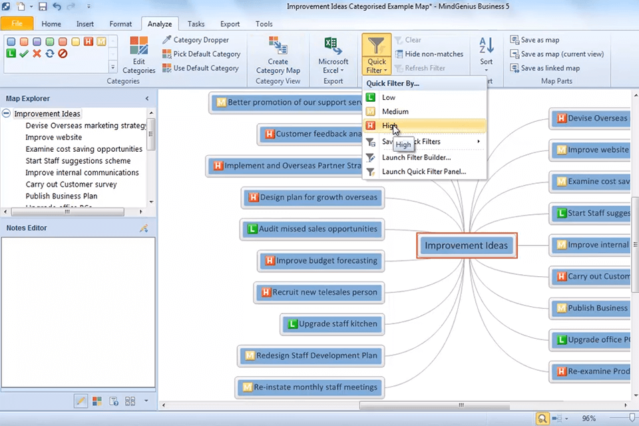
Task: Choose Launch Filter Builder menu entry
Action: [x=416, y=158]
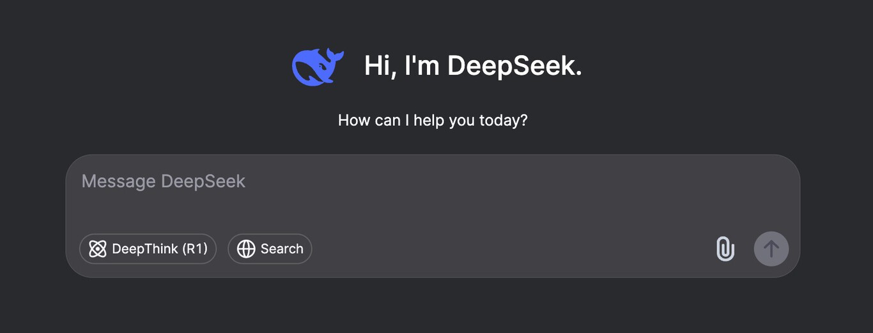Click the word "DeepSeek" in the heading
Image resolution: width=873 pixels, height=333 pixels.
(514, 66)
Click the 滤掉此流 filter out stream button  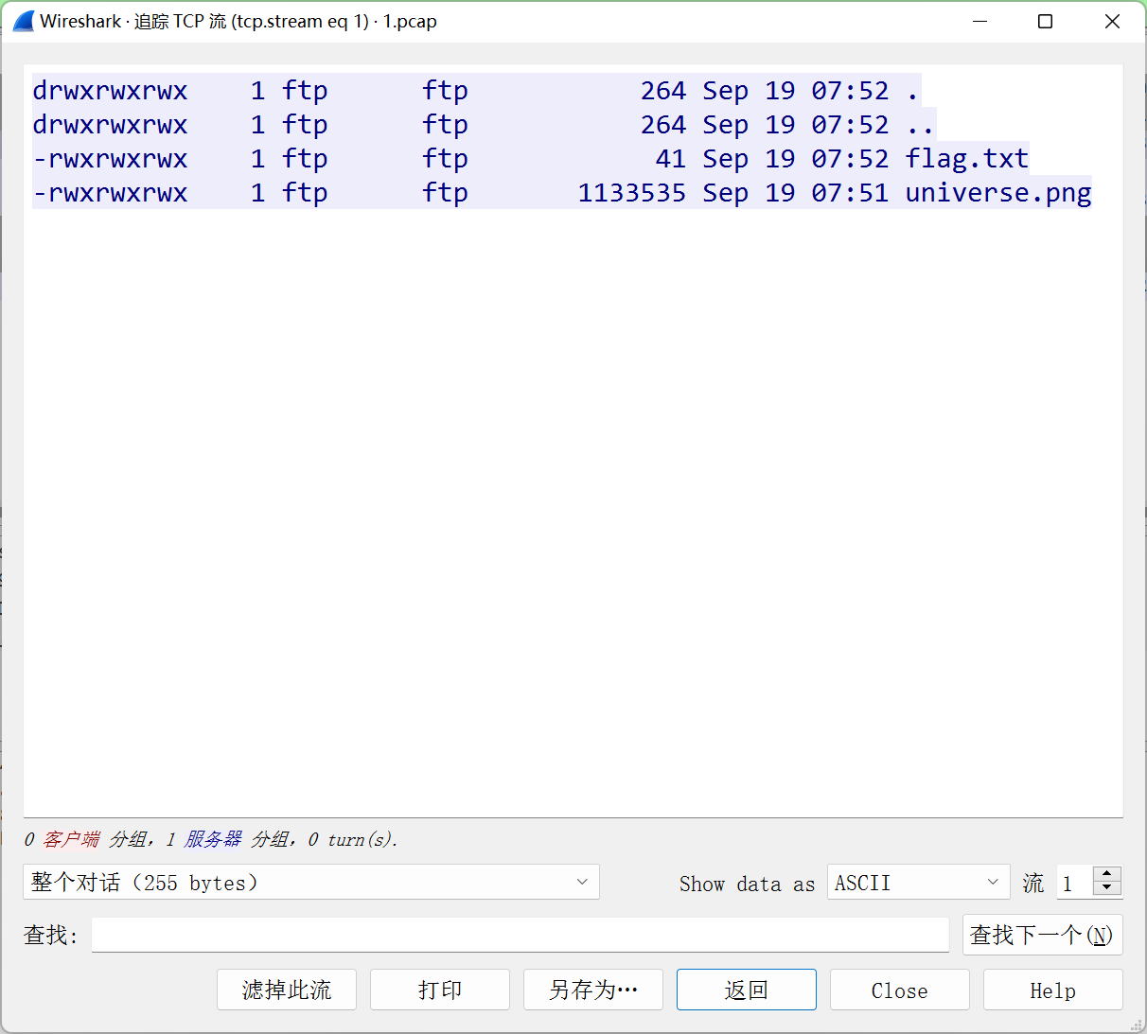[286, 990]
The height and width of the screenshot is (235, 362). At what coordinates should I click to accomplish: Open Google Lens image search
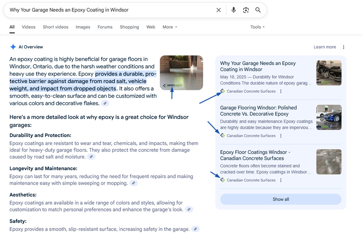coord(246,10)
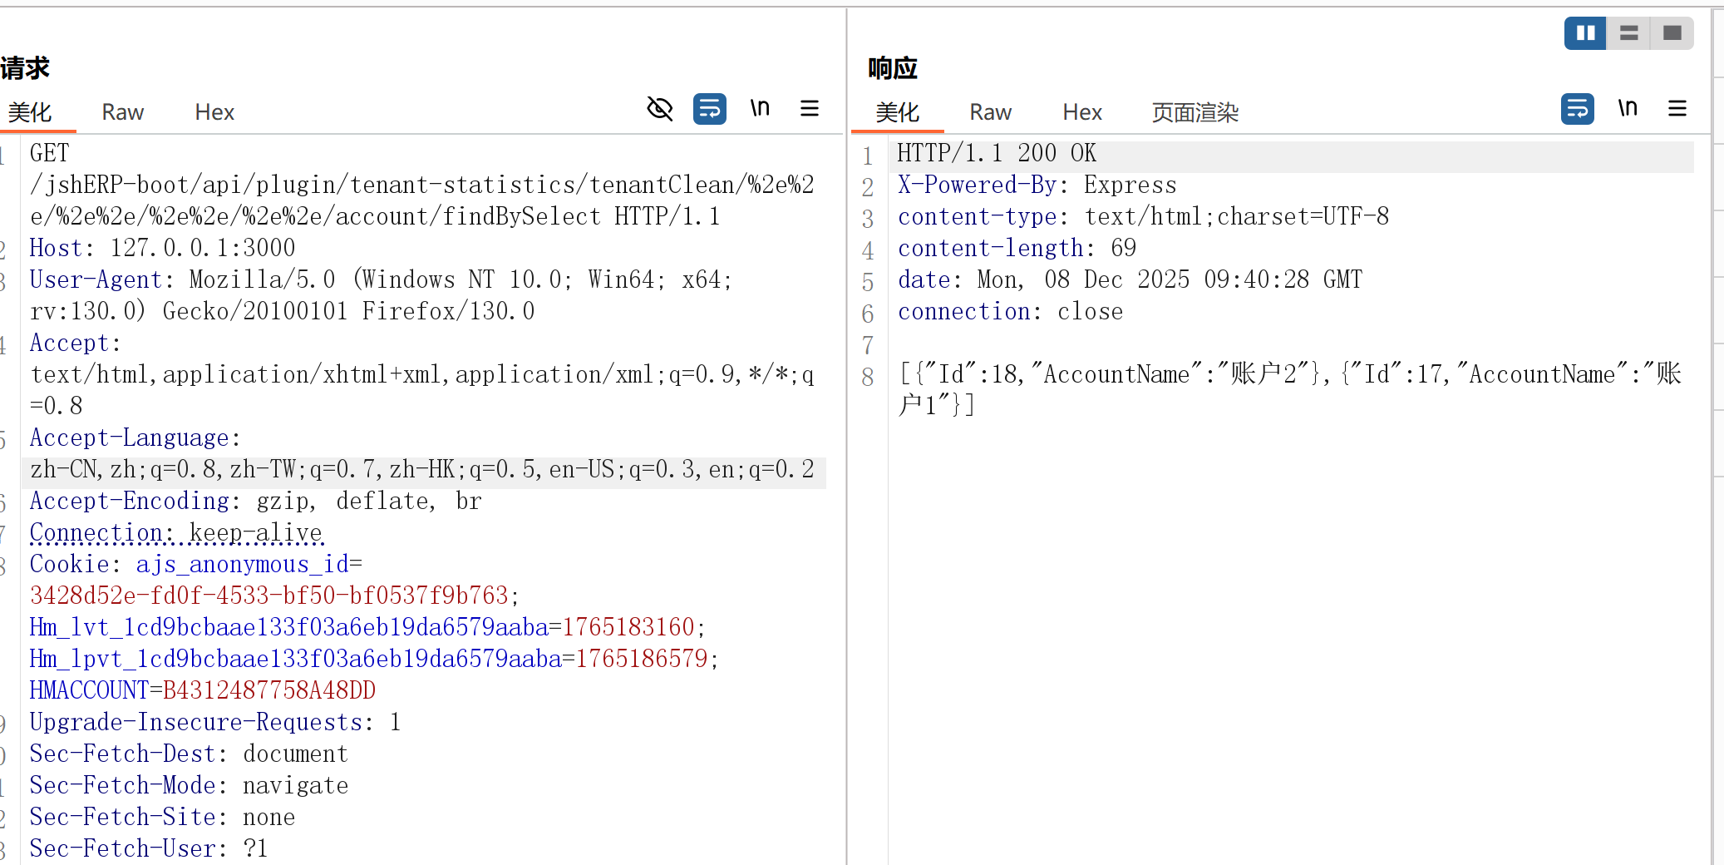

----------

> **WHAT YOU HAVE TO DO**: In your reply, please print exactly the lines from the one with "The height and" through the final line of the listing above, both included, and no pictures.

> **TASK OUTPUT**:
The height and width of the screenshot is (235, 362). At what coordinates should I click to accomplish: Open Google Lens image search
coord(246,10)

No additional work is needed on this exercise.